RX – De que forma é que esta doença compromete a sua qualidade de vida?

AS – Atualmente, a doença já não compromete muito a minha qualidade de vida, mas já comprometeu. Os portadores de doença de Crohn ora estão em crise, ora estão bem e acabam por ter de gerir ambas as situações. Quando fui diagnosticada estava a passar por um período critico, de crise – entre operações a absessos anais e exames – e aí senti-me altamente comprometida, nomeadamente, a nível profissional. Cheguei a estar seis meses de baixa para conseguir superar essa crise. No entanto, não deixei de fazer praticamente nada na minha vida. A grande condicionante foi mesmo a atividade física, que deixei completamente de lado por incapacidade para a realizar. Há cerca de um ano tive uma nova crise, que implicou uma série de cuidados, a realização de novos exames e abrandar o ritmo profissional. Dei início à terapêutica com medicamentos inovadores que, hoje em dia, me permitem ter qualidade de vida.
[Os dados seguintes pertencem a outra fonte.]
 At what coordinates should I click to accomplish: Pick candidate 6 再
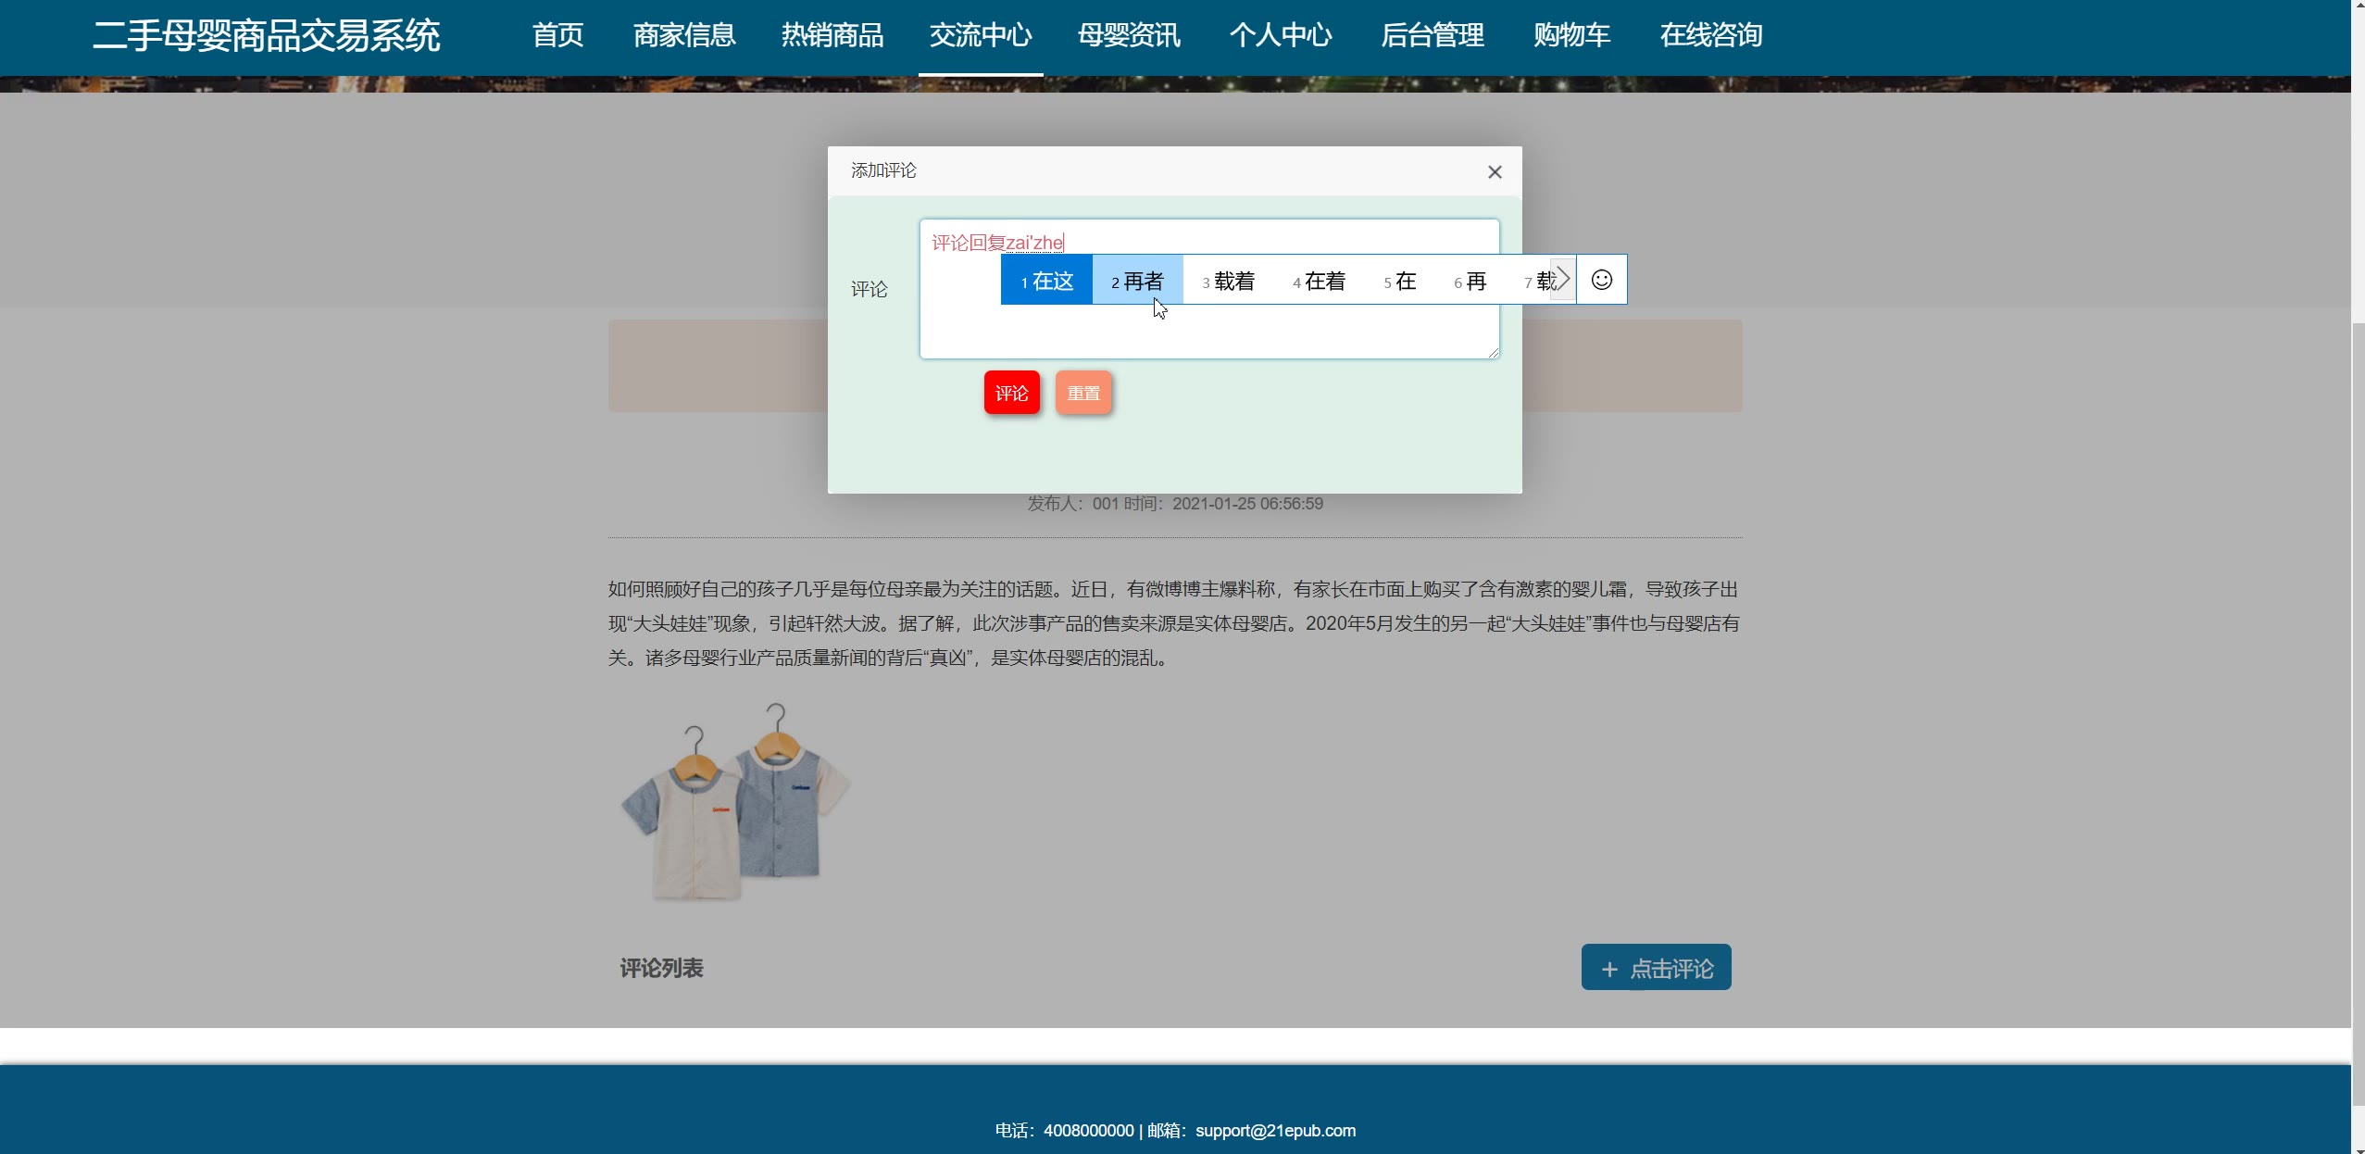(x=1470, y=281)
RX – O que é que sentiu quando foi diagnosticada?

AS –  Foi um choque, fiquei afetada psicologicamente. O diagnóstico da DII é feito quando estamos em crise, que é a fase mais complicada da doença e muitas vezes, é difícil pensar que o resto da vida não vai ser assim. Tinha 26 anos quando fui diagnosticada e não foi fácil perceber que sofro de uma doença que me vai acompanhar para o resto da minha vida. Naquela altura, temos a ideia de que ainda há muito para viver, e efetivamente há, e acaba- mos por começar a questionar como é que vai ser a nossa vida dali para a frente.

RX – Sendo a anemia uma das comorbilidades desta doença, costuma ser avaliada face a este parâmetro?
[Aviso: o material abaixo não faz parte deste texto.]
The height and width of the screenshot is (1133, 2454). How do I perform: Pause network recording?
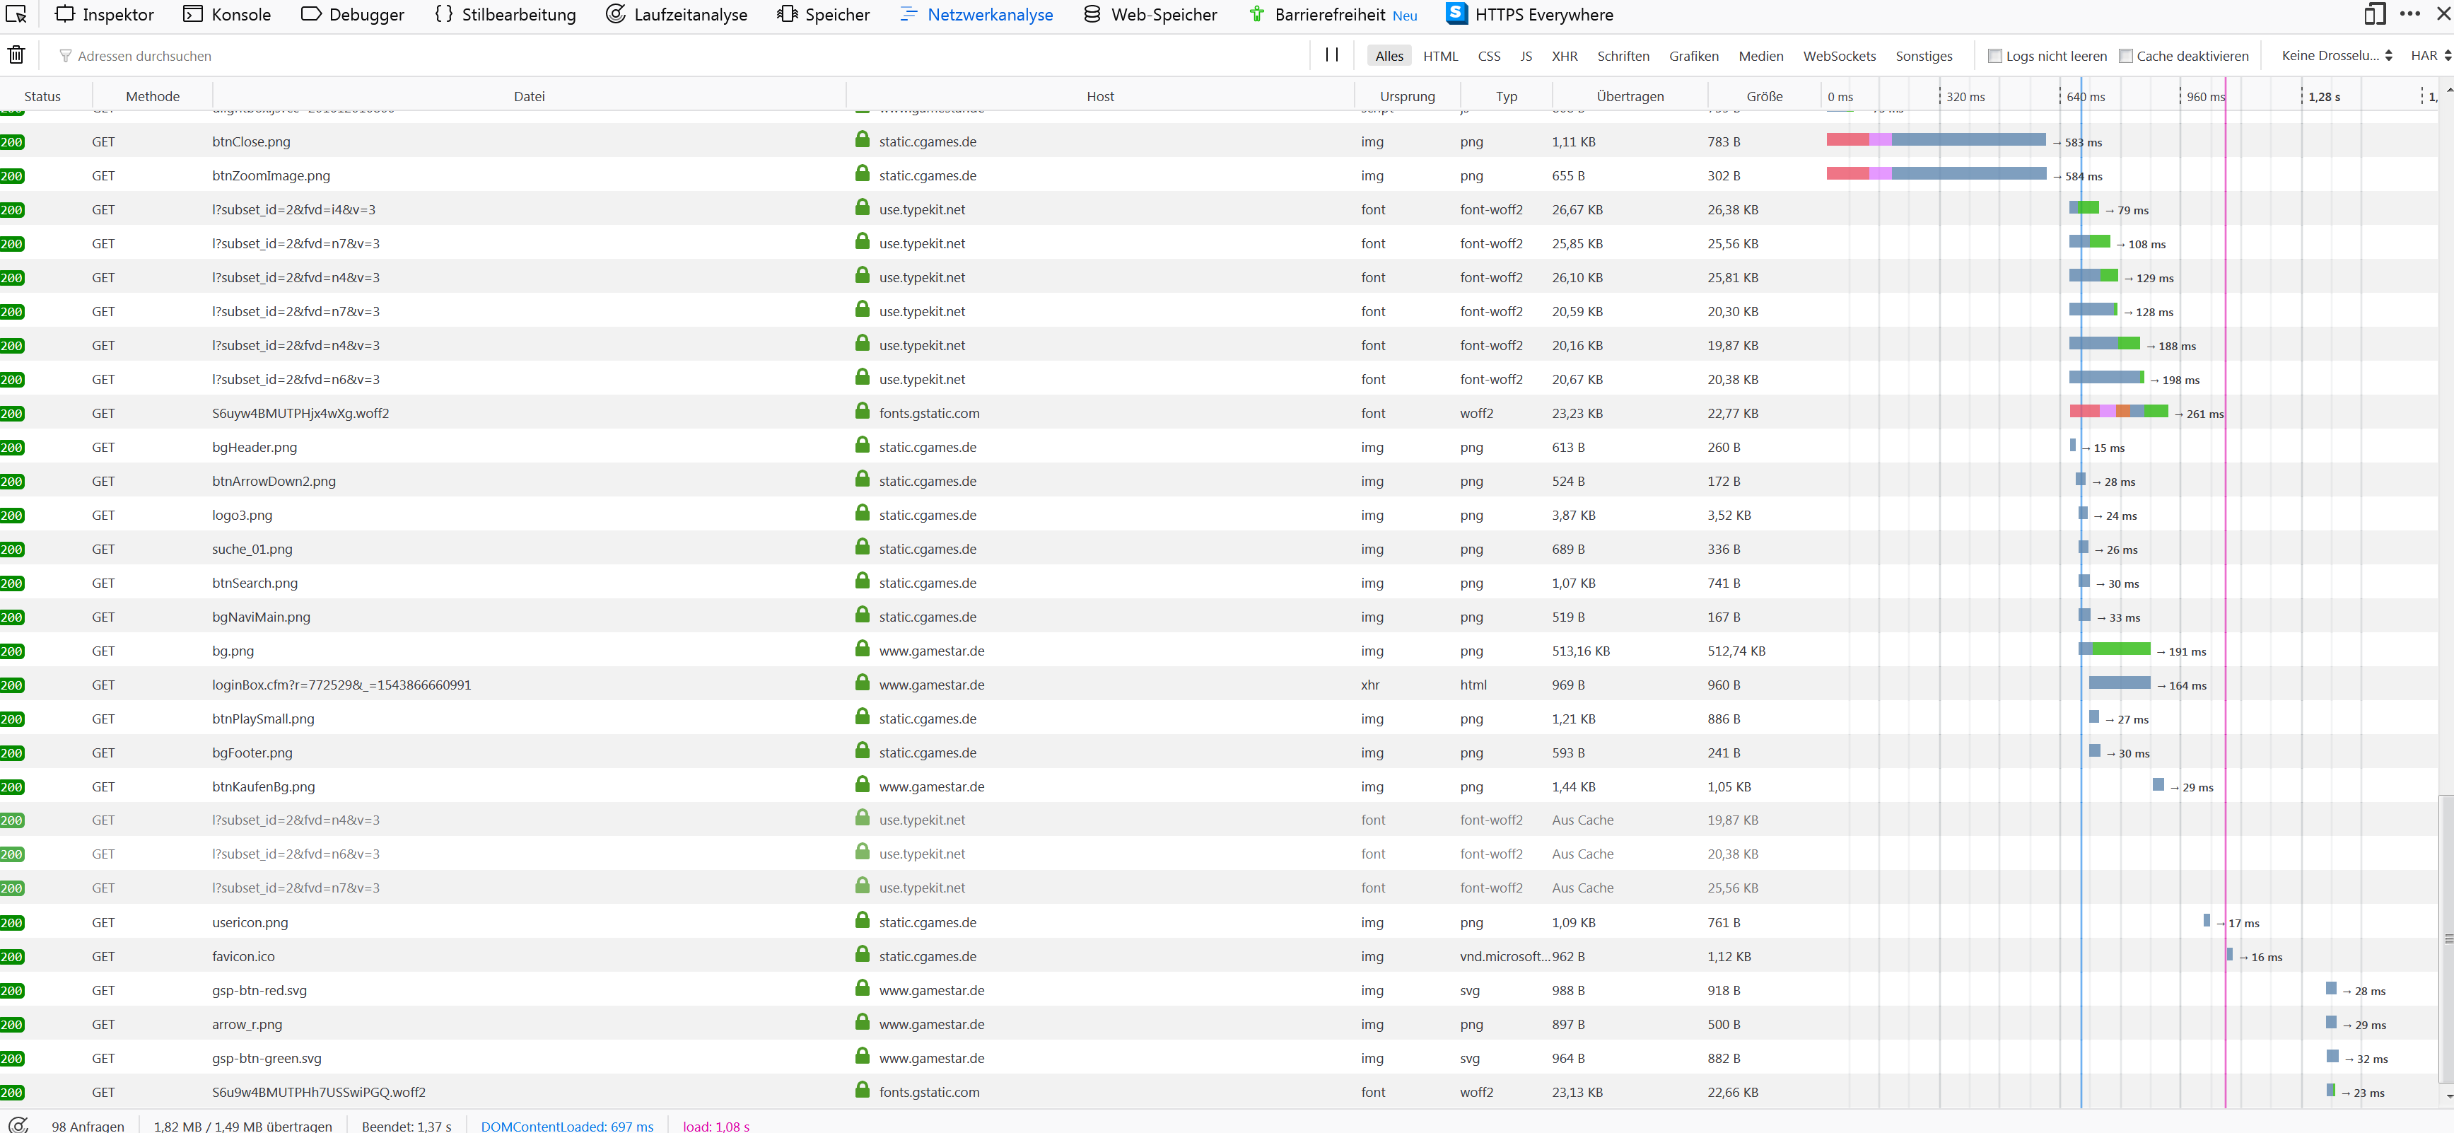(1332, 55)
AS – Sim, normalmente nas análises clínicas avaliam a anemia. A grande dificuldade no diagnóstico da anemia é transmitir, aos médicos, que sofremos de um cansaço que não é normal e que é visível em coisas tão simples como acordar de manhã e não ter vontade, nem forças para levantar da cama ou até não conseguirmos estender a roupa ou subir uma rua com muita inclinação. Há alguns esforços que exigem um pouco mais de nós, e como já estamos cansados, tememos não conseguir estar à altura.
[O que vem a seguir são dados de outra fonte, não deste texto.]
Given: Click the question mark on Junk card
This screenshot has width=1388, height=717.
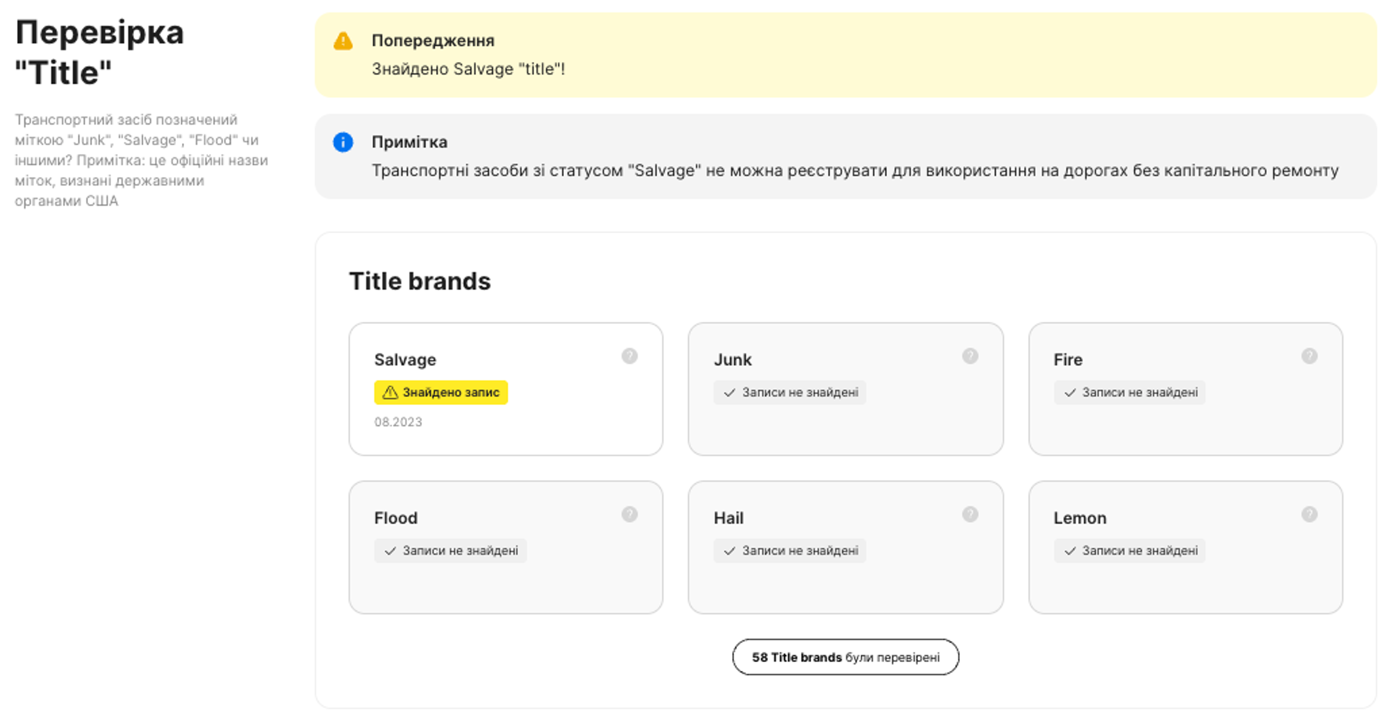Looking at the screenshot, I should (x=970, y=356).
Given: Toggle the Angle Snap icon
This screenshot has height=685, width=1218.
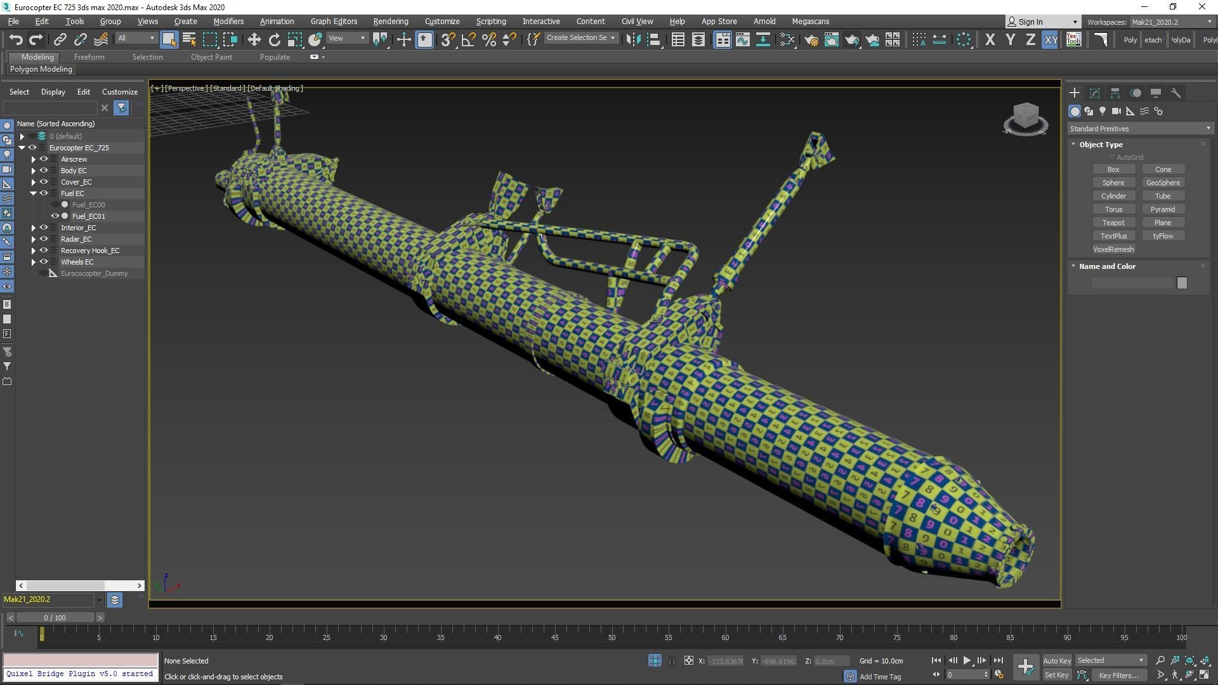Looking at the screenshot, I should pyautogui.click(x=468, y=39).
RX – Como é que é corrigida a anemia em doentes com patologia inflamatória do intestino?

AS – A anemia é sempre corrigida através da medicação. No entanto, na DII a absorção gastrointestinal está comprometida o que condiciona a terapêutica oral. Ou seja, para além da toma não ser agradável porque mexe com a parte intestinal, acaba também por não fazer efeito porque o nosso organismo não absorve.

RX – Considerando esse compromisso da absorção gastrointestinal inerente a doença inflamatória do intestino, qual é que é a opção a considerar como terapêutica?

AS – A suplementação intravenosa é, sem dúvida alguma, a opção mais viável nestes casos. Quando estamos em crise, provavelmente, é mesmo a única solução que temos. Tomar medicamentos que depois não vão ser absorvidos pelo intestino não nos traz benefício nenhum. E aí, surge a necessidade da terapêutica via intravenosa para que o nosso corpo absorva o ferro adicional que nos está a ser administrado para que possamos recuperar de forma favorável.

RX – Que mensagem gostaria de deixar aos portadores de doença inflamatória do intestino e aos profissionais de saúde, neste dia da anemia?

AS – A mensagem que eu quero deixar é que não é normal estar cansado, portanto, se as pessoas se sentem muito cansadas, devem transmitir essa ideia ao médico. Muitas vezes, os médicos desvalorizam, dizendo que “cansados, todos nós andamos”, mas não é bem assim. Quando atinge um ponto de cansaço sob o qual não conseguimos subir uma subida ingreme há realmente algo que não está bem, alguma coisa se passa com o nosso corpo. E é essa ideia que deve ser transmitida ao médico – eu fazia e agora não consigo fazer – para posteriormente se possa avaliar essa situação. O conselho que dou aos profissionais de saúde, aos médicos em particular, é que estejam atentos e sobretudo que escutem o doente. Ouvir todos ouvimos, mas nem sempre todos escutamos. Deve haver uma valorização de certos sinais que o doente transmite aos médicos porque os sente, mas nem sempre são demonstrados nas análises clínicas.